I was born in Naples, Italy. For those who don’t know it, it’s a place where art, criminality, religiousity, awesome food, the best pizza in the world, strong coffee, the sea, 2 volcanos and greek+roman+christian civilitazions meet and thrive(d) for thousands of years. Not an easy place to be born, nor one that won’t leave you with marks, positive and negatives, for all your life. It certainly did not leave me without an indelible impression.
It is not a place of science and perhaps my fascination with computers came as a response to the lack of interest in them when I was a child. If there is something I’m really good at it is thinking against the grain, questioning the status quo and playing the devil’s advocate.

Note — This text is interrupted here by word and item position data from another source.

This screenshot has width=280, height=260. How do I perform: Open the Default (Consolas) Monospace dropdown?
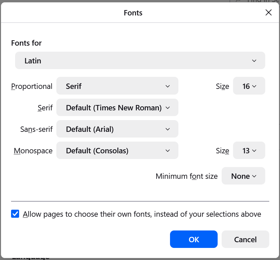coord(117,151)
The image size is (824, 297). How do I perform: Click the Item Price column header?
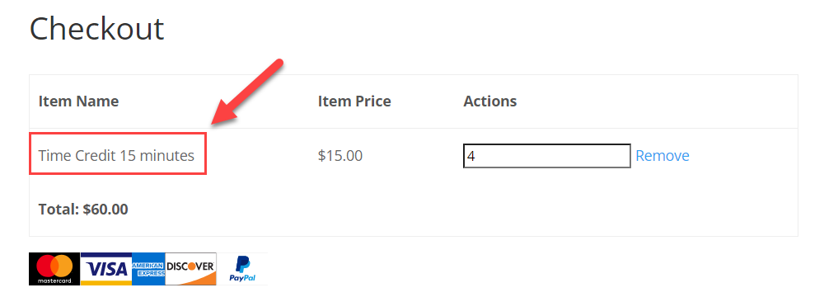pos(354,101)
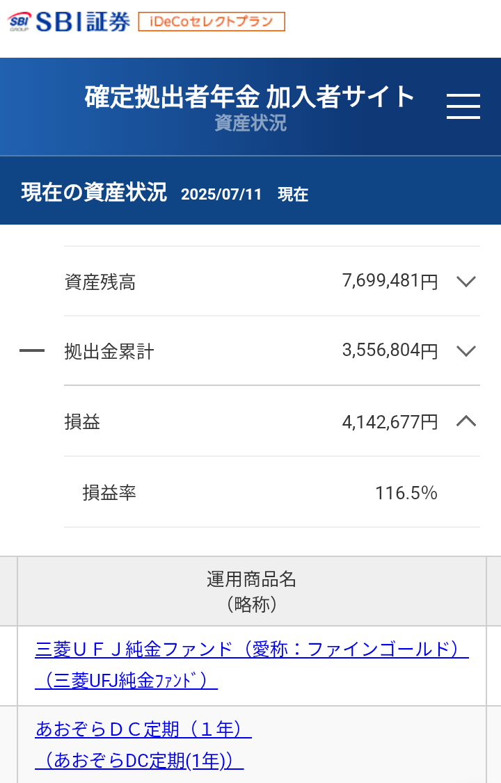Click the 損益 row label

(x=82, y=422)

Thus, from a paltry PentiumI I started tinkering with programming, system administration, Unix-like systems (Linux mostly) and all that allowed me to create with a computer. Outside there was a chaotic yet dramatically beautiful city, full of contradictions and strong flavours, inside my room a controlled environment in which me and my computer were developing each other: it in becoming more powerful with the growth of hardware, me by learning to use and code on it.
I found a job doing exactly that. At a simple hardware store, where I would do what I was doing in my room at home in a professional setting, with multiple computers and for actual money. 3 years there and the usual “install Windows 2000 there”, “do scandisk on this hard disk”, and “set up the LAN by include this new computer” were the common tasks that became engrained in my head.

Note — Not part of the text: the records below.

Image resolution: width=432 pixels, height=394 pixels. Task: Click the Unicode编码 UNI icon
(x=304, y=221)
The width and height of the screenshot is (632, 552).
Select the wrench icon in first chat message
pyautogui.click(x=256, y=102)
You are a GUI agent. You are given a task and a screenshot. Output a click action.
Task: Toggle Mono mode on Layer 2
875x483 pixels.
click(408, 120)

The passion of Naples was burning in me too and I wanted more. I gave up the job to focus more on programming and computer science. In hindsight not the best choice I could do as right back then Italy’s economy became even more sluggish and especially back south investments and new jobs were dwindling, even in an expanding sector as I.T.
I scrambled on by branching off while studying in the free time: some translating (the hours reading JRR Tolkien in English paid off), some freelancing coding, a few content writing (I discovered being quite happy when writing), a stint as a professional bartender (which my stomach didn’t digest and forced me to leave the sector) made me realize that I would live an adequate life in Italy but never a truly good one. I had to move on.
In less than one month I decided to move to Poland, to its capital, Warsaw. Gut feelings, mostly. I found a very good chance to rebuild myself in a marketing/customer service position at Google, while still learning and experimenting with coding, system administration and DevOps practices (more recently of course).
I kept branching off: wrote two books, kept 2, at times 3, blogs and cemented my scattered skills with Freecodecamp certification and subscribing to the awesome Linux Academy for more sysadmin/Linux/DevOps training. Got into copywriting and SEO consultancy as a freelancer, accepted a job offer as a technical writer and am currently going further into this direction.
Future aspirations? Well, technical writing seems to me the sweet spots of what I did so far: programming/system administration and writing. Merging these two areas naturally produces a technical writer. I would be very happy to continue in this direction, ideally on fully remote roles, traveling the world while writing documentation, hitting the local beaches… You know, all the things a romanticised idea of a digital nomad entails. But that’s for the future, I am not yet there. For now crafting the right tech documentation or the most educative technical article is what drives me to improve, daily.
The Naples fire still burns within, urging me to move, create more, see more, be curious about new technologies, and look forward, always.
tl;dr: I am a content, technical, and book writer, translator, bartender, traveller, SEO consultant, system administrator, and developer.